[Extracted records]
___

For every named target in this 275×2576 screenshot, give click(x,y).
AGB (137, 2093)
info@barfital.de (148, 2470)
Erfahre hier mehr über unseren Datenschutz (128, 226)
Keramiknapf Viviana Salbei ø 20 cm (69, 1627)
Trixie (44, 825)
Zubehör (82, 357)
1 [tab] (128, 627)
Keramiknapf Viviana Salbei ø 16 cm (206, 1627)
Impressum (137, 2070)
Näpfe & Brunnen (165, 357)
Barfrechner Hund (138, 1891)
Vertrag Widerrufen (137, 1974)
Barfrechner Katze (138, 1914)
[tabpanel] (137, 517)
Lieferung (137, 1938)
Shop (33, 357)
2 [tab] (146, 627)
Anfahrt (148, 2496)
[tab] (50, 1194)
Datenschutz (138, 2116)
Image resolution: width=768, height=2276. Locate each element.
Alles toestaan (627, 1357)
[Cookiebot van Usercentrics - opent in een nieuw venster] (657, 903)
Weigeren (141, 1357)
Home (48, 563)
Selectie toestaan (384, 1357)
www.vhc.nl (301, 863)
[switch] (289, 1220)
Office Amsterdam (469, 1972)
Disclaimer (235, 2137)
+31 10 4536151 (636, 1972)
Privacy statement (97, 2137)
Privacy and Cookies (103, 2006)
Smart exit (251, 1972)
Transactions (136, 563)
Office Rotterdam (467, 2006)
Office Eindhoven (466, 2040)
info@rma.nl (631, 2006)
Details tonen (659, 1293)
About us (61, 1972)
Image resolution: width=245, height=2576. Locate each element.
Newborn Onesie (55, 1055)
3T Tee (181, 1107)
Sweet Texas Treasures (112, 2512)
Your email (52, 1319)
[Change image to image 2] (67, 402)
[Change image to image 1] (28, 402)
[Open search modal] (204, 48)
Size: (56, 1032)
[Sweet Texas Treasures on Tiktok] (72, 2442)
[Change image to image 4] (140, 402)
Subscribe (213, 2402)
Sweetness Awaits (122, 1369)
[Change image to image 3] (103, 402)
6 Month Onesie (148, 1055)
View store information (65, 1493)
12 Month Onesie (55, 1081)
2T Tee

___

Task to complete
Return, exactly, the lines from the first line of the records above to the line containing "Keramiknapf Viviana Salbei ø 16", both included.

Exercise solution
For every named target in this 275×2576 screenshot, give click(x,y).
AGB (137, 2093)
info@barfital.de (148, 2470)
Erfahre hier mehr über unseren Datenschutz (128, 226)
Keramiknapf Viviana Salbei ø 20 cm (69, 1627)
Trixie (44, 825)
Zubehör (82, 357)
1 [tab] (128, 627)
Keramiknapf Viviana Salbei ø 16 cm (206, 1627)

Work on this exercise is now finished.